All the forces around us would tell us that we are over-thinkers, idealistic, misguided privileged liberals ranting but doing nothing, that we should stop bothering because nothing can really change. We have to actively resist those voices. Deep inside our hearts, we know it would be hard for us to live a fulfilled life if we give up on our deepest convictions about the possibilities of a better world — for everyone. Opting this path is not easy and we knew that when we chose careers that overlap with civic life.
But giving up hope for change means surrendering to cynicism—which is quite different from being skeptical, an acquired trait of good journalists—and that's not a version of myself I would like to see anytime in the future.
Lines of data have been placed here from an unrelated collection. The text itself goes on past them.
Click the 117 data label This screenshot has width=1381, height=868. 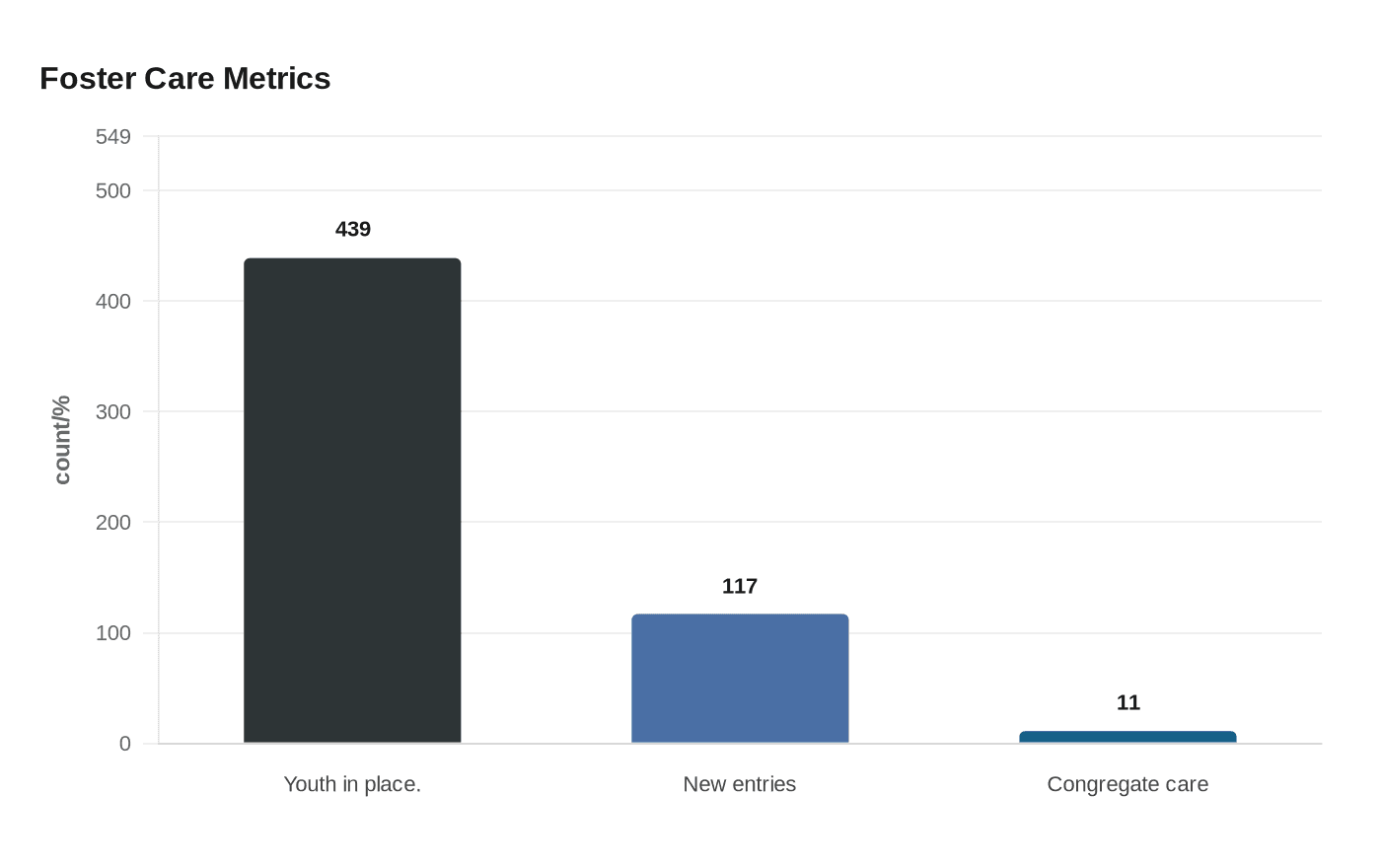(x=740, y=586)
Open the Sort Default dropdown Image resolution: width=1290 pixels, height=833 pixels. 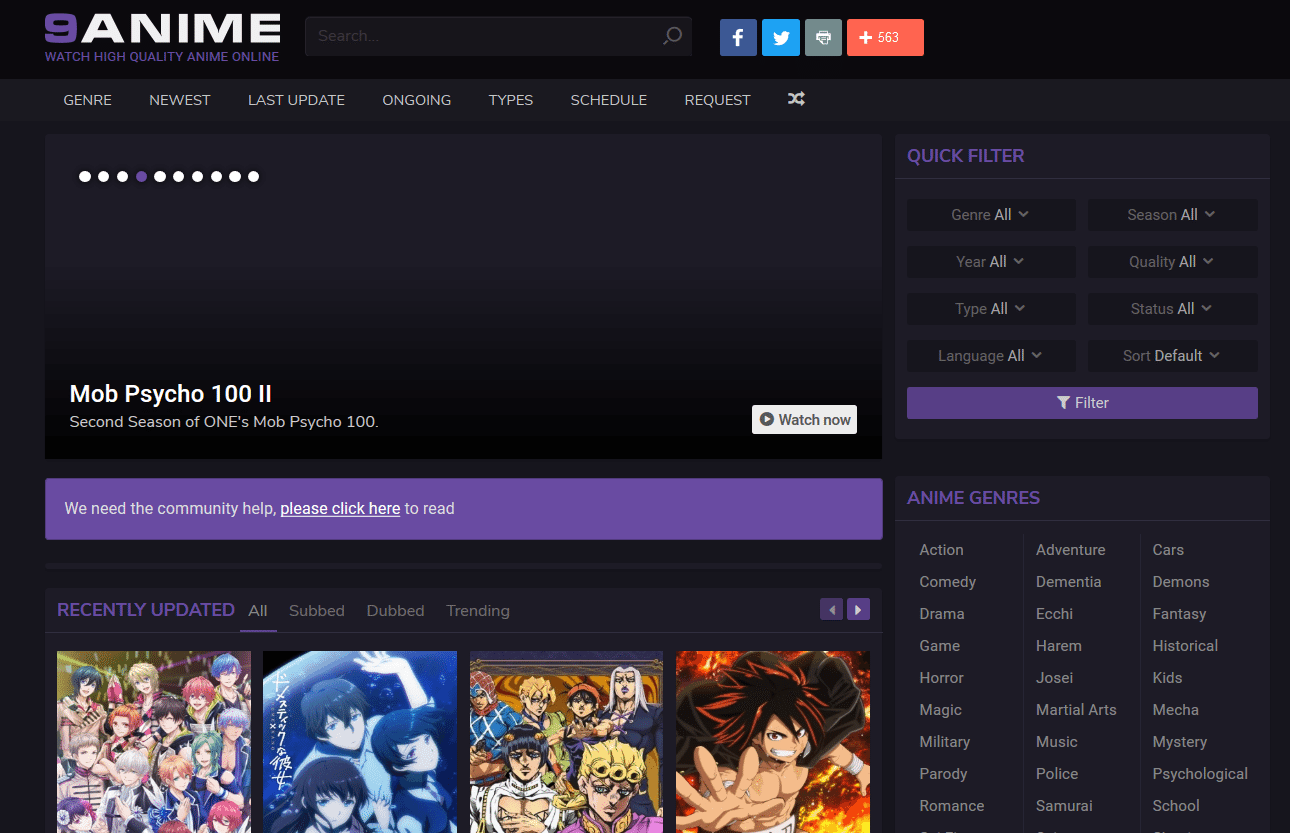[x=1171, y=355]
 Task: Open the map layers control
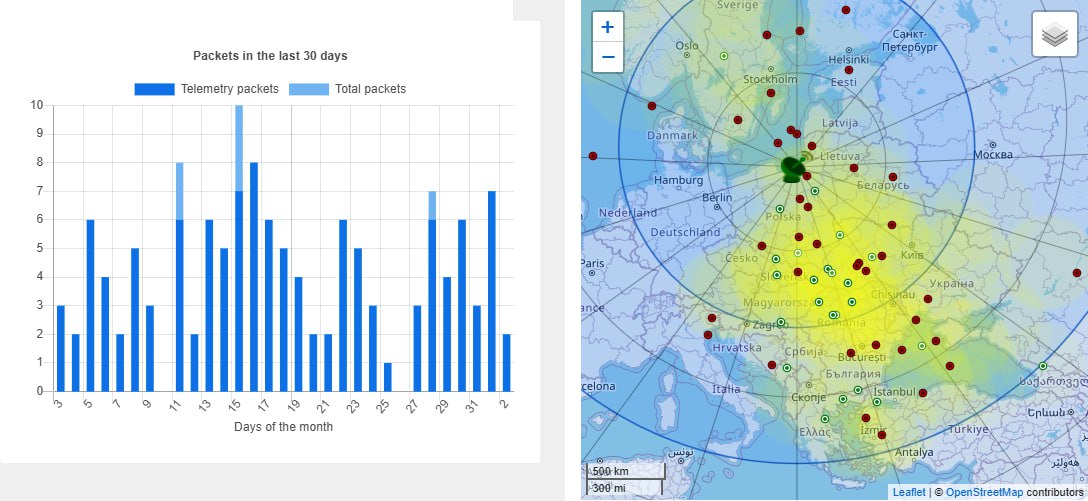point(1054,35)
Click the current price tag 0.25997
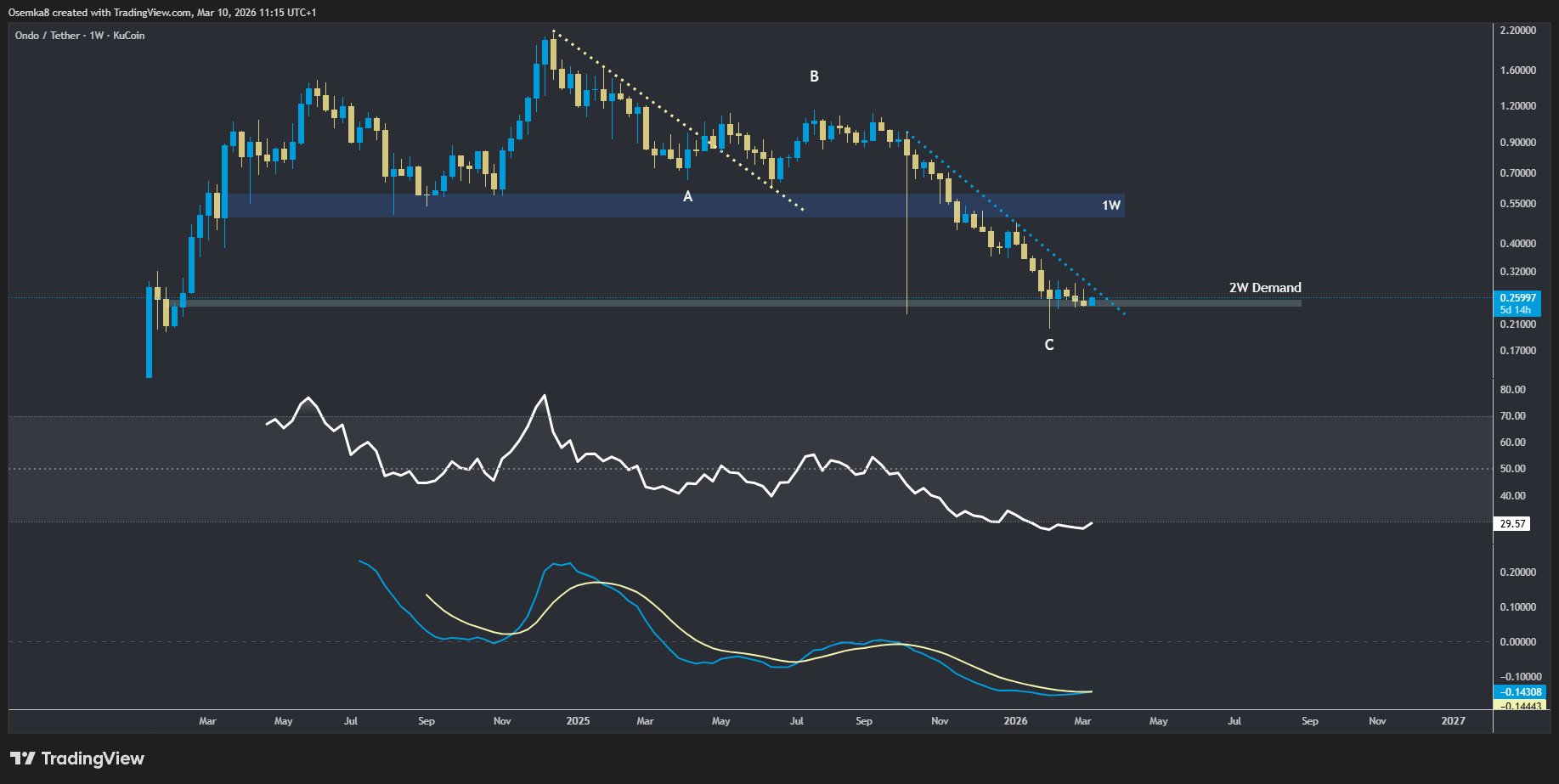The image size is (1559, 784). 1517,298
The call ended. I packed my bag and started walking towards a beautiful cafe I had decided to spend my evening at.
The events of the day really confused me: how do I go from getting excited about free coffee in the morning to being concerned about the state of the country in a matter of a few hours? What explains this duality? What gives me this superpower to switch between these two widely different modes of thinking about my place in the world?
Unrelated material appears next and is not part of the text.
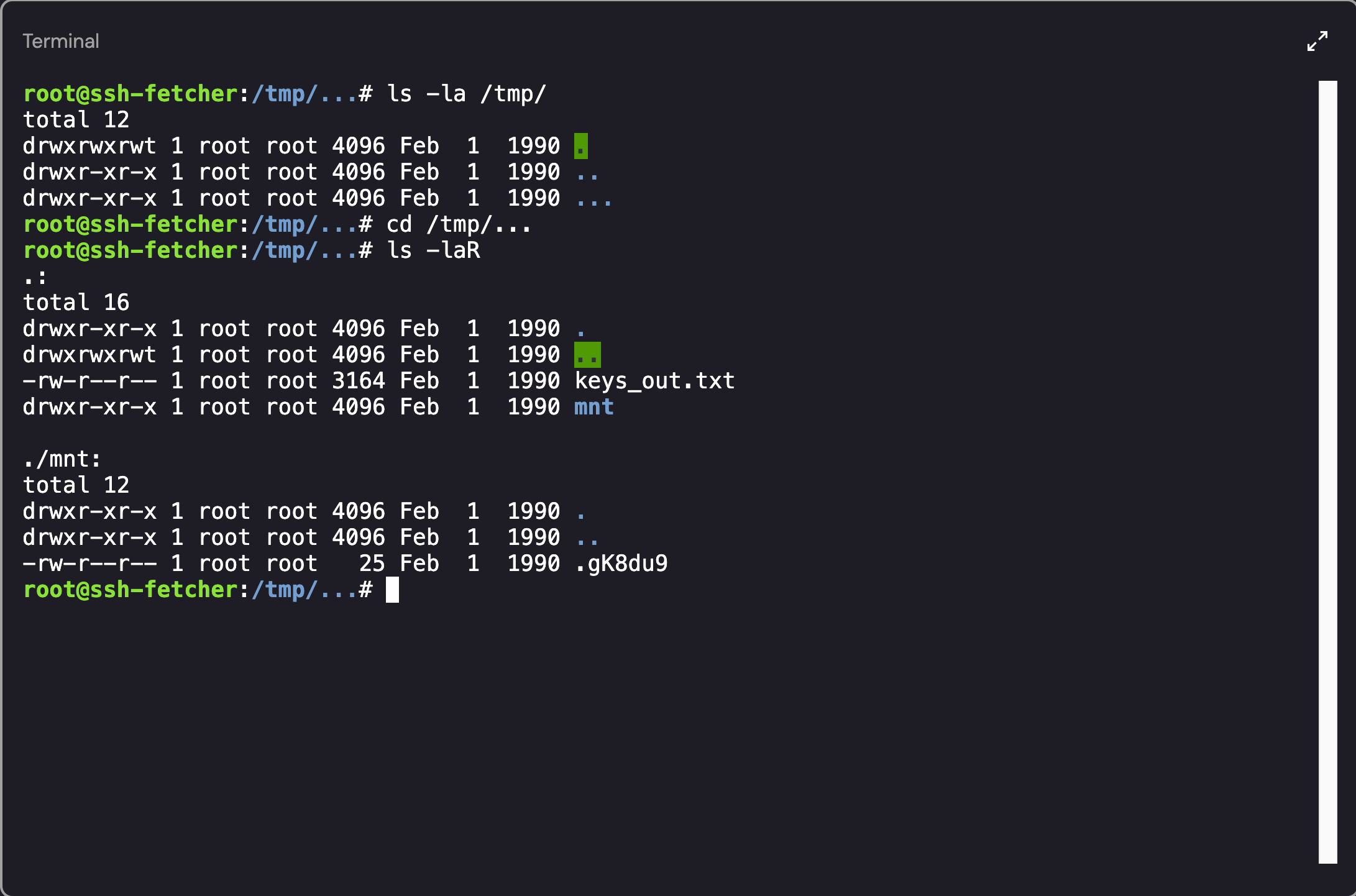Click the "cd /tmp/..." command text
Image resolution: width=1356 pixels, height=896 pixels.
[x=459, y=224]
It’s like the difference between my Twitter and Instagram feed. On Instagram—which I started using only in the last few months—I follow five types of accounts: friends, celebrities, bookstagrammers, dancers and fitness instructors. The Instagram version of me wants to enjoy life: dive deep into a great book, spend quality time with family and friends, travel to the mountains, explore new things, pursue my hobbies, and do all the small things that make life worth living. Then there is the Twitter version of myself which gets angry looking at the unjust, unfair and unequal world. A fire rages inside me to do something to change the status quo.
How can I move between these modes as if I am just alternating between browser tabs? I struggle to make sense of this. At the core of it is The Big Question: How do I balance my desire to enjoy the world, the curiosity to understand it and the rage to change it?
I was thinking all this while sitting at the corner table of that lovely European-style cafe with an outdoor seating. Then and there I decided to cancel the Goa trip I was contemplating in the morning. I could not do it. Not that I would do anything radically meaningful by skipping a 3-day holiday—it would make zero difference to myself or anyone else. It’s just that I did not have the courage to make those bookings and unwind at the beach while I struggled with these internal contradictions.
I walked back home, took a shower, laid down on my bed, still conflicted, wondering if and how the thoughts of the day should trigger any action or changes in what I do on a daily basis. Unable to process it, I turned off the music playing in my headphones and jumped to a 17-minute audio clip I had recorded for myself in October 2020: a monologue of me talking to myself, reminding myself of my privilege, and the various high-tension points in my life where I made some hard calls, where I followed the path my principles directed me towards, recounting how that made me feel, why I should not leave that path and stick to my values. Those reminders are important.
My mind was probably exhausted by then: I fell asleep within minutes, and most of that dialogue remained unheard. I realised this morning how comfortably I had slept—despite all those anxious questions occupying my mind! How? I don't know. It was just another contradiction, a perfect illustration of what the previous day was all about.